The behavioral intoxication scores taken during CIE treatments prior to the operant task indicated that adult rats were more sensitive than adolescents to the acute effects of ethanol during the first CIE administration. This is consistent with previous studies that have reported greater sensitivity to the sedative, hypnotic, motor-impairing, anxiogenic, conditioned aversive, hypothermic and seizure-potentiating effects of ethanol in adult, compared to adolescent rats and mice [17][19], [21], [40], [50][60]. Nevertheless, there are conflicting results in the literature that may be primarily due to the route of administration, dosage and dosing regimen [61][63].

Our finding that acute EtOH increased type2 working memory errors in rats pre-treated with CIE during adolescence (but not in those pretreated with CIE as adults) is consistent with our earlier work [36] wherein working memory errors were increased by acute EtOH challenge more potently in rats pre-treated with CIE during adolescence than those pre-treated with CIE in adulthood. Taken together, these studies clearly indicate that CIE during adolescence renders animals more sensitive to the memory disrupting effects of acute EtOH well into adulthood, and perhaps permanently, and that the sensitivity to this long-term effect of repeated EtOH exposure is greater when the exposure occurs during adolescence than when it occurs in adulthood. Moreover, this long-term sensitivity to the acute effect of ethanol has been demonstrated on a variety of physiological, behavioral, and cognitive endpoints in previously published work [64][68].
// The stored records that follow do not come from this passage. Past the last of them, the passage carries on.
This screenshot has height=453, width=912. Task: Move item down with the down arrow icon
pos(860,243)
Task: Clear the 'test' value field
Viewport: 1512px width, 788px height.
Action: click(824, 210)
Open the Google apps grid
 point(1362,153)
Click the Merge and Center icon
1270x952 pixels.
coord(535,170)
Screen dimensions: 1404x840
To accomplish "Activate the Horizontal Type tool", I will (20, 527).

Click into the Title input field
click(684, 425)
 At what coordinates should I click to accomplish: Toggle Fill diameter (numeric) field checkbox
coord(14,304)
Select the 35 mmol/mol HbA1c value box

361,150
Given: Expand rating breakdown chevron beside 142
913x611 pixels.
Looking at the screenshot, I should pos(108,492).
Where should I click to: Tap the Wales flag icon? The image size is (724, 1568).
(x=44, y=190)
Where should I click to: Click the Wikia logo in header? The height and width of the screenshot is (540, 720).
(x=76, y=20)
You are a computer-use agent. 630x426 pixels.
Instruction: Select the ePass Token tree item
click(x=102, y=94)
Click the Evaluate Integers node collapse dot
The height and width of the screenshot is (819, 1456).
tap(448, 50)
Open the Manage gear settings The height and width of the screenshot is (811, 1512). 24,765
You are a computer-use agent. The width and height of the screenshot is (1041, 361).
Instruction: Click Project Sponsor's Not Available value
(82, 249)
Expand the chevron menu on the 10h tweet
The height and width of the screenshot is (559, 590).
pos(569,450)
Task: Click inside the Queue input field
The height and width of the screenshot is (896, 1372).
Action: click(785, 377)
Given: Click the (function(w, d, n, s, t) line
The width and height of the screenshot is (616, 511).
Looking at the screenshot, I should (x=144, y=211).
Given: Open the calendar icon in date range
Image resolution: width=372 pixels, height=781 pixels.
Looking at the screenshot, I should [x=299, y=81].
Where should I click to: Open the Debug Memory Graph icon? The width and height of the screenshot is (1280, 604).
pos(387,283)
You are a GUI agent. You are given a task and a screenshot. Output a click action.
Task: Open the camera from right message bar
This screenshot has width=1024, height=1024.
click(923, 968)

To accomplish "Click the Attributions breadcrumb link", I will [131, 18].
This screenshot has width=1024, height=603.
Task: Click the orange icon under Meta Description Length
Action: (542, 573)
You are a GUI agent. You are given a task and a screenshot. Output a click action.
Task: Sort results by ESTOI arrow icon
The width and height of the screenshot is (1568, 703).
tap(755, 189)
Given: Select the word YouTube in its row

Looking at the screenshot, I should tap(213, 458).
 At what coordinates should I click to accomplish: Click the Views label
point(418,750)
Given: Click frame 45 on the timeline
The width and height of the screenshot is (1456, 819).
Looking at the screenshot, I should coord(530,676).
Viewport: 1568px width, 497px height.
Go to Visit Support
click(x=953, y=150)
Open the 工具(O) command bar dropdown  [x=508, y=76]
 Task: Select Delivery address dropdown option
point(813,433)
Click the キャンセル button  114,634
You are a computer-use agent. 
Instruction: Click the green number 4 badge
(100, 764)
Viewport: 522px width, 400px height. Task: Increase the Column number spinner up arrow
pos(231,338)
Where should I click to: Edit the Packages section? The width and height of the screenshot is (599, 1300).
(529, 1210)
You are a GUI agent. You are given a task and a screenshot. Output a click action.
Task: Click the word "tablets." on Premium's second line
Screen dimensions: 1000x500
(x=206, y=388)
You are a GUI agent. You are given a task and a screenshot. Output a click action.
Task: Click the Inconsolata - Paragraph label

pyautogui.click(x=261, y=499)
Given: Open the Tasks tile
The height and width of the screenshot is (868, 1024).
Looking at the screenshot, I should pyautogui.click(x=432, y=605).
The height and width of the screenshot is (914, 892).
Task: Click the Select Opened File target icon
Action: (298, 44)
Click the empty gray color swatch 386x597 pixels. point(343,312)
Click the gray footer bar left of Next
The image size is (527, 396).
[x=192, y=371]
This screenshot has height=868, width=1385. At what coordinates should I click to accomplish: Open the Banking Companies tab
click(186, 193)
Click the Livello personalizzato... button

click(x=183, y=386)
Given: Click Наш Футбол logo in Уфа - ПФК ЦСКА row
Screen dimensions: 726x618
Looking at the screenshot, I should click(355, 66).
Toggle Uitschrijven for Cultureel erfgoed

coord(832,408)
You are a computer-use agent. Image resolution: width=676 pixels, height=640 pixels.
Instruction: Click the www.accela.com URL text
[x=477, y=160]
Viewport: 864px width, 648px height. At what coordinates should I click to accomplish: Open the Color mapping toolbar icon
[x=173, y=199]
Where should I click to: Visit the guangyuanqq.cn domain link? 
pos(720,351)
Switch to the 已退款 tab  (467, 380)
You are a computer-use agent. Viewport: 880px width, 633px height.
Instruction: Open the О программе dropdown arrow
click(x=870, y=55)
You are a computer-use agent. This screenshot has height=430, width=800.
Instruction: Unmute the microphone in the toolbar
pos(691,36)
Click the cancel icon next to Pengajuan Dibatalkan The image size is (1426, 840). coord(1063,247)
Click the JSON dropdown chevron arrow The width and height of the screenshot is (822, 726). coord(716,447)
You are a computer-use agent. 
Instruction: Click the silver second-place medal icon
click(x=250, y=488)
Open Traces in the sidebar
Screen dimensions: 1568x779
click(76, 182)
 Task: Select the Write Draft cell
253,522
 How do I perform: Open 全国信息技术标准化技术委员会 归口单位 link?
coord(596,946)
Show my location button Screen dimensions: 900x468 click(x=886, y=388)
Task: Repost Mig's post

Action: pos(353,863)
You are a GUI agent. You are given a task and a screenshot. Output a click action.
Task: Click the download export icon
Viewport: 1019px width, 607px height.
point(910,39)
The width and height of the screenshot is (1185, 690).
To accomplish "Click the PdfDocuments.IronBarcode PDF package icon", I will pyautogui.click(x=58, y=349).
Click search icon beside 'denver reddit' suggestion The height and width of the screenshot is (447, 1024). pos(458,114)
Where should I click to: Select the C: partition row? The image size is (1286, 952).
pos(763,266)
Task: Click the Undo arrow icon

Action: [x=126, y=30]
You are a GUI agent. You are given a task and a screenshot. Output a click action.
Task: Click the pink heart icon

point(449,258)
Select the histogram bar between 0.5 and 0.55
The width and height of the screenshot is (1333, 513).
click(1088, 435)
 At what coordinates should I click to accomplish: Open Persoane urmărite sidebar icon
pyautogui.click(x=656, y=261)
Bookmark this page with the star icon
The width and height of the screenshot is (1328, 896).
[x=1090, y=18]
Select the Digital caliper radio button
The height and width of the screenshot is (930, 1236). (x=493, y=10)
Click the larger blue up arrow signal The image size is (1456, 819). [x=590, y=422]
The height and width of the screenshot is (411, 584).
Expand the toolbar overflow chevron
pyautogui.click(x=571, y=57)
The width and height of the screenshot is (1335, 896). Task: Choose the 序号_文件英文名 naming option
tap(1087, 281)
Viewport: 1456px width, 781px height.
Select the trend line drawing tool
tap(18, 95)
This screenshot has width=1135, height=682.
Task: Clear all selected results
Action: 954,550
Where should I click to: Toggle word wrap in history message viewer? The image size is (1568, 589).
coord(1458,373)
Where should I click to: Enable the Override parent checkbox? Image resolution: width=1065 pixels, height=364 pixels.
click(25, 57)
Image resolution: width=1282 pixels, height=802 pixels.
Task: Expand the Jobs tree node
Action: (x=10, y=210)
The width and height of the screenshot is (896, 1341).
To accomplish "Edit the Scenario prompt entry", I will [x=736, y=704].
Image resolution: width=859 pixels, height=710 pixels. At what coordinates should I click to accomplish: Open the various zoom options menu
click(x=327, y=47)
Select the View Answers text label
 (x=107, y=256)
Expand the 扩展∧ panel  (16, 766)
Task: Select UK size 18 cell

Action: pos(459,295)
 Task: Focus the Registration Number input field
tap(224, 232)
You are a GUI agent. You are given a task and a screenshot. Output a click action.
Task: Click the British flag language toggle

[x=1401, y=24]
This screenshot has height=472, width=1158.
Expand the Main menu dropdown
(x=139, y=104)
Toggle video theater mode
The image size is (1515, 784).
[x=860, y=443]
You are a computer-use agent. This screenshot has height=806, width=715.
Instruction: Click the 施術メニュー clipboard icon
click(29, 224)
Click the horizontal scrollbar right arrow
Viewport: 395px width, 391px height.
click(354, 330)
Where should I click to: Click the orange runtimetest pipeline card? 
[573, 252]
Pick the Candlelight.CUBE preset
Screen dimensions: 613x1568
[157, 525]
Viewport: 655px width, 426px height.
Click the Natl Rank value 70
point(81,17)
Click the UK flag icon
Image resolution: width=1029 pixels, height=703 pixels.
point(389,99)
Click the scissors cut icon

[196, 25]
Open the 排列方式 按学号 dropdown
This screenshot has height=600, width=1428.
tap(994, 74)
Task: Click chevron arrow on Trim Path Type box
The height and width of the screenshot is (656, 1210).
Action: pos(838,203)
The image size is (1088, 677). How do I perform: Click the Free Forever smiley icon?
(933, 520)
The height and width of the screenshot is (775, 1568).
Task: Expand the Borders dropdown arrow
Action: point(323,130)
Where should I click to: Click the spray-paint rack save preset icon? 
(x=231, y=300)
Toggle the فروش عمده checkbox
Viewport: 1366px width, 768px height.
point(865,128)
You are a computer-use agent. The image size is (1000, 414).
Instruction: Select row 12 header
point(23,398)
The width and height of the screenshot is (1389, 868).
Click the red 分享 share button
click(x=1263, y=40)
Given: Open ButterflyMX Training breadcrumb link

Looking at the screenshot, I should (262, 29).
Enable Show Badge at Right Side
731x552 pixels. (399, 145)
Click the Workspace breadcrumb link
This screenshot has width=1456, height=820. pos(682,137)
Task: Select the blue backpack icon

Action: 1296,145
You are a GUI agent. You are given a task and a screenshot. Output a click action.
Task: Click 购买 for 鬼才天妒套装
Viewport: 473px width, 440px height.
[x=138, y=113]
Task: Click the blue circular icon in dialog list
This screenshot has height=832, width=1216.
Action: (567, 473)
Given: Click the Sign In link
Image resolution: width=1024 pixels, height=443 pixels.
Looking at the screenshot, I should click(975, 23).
That animals treated with CIE during adolescence spent less time in the open portions of the maze arms during DNMTP testing is interesting and can be interpreted in several ways. The construction of our RAM apparatus makes it physically similar to the elevated plus-maze (EPM), a test used to assess anxiety-like behavior in rodents [69]. Thus it is possible that these findings reflect an enduring effect of CIE on anxiogenesis or risk-reward integration processes. This is an interesting possibility given that the adolescent brain is less able to regulate anxiety [70], and because CIE exposure during adolescence has been shown to prolong certain adolescent neurobehavioral characteristics into adulthood, including GABAergic sensitivity and reduced motor impairment after acute EtOH challenge [34], [36], [60].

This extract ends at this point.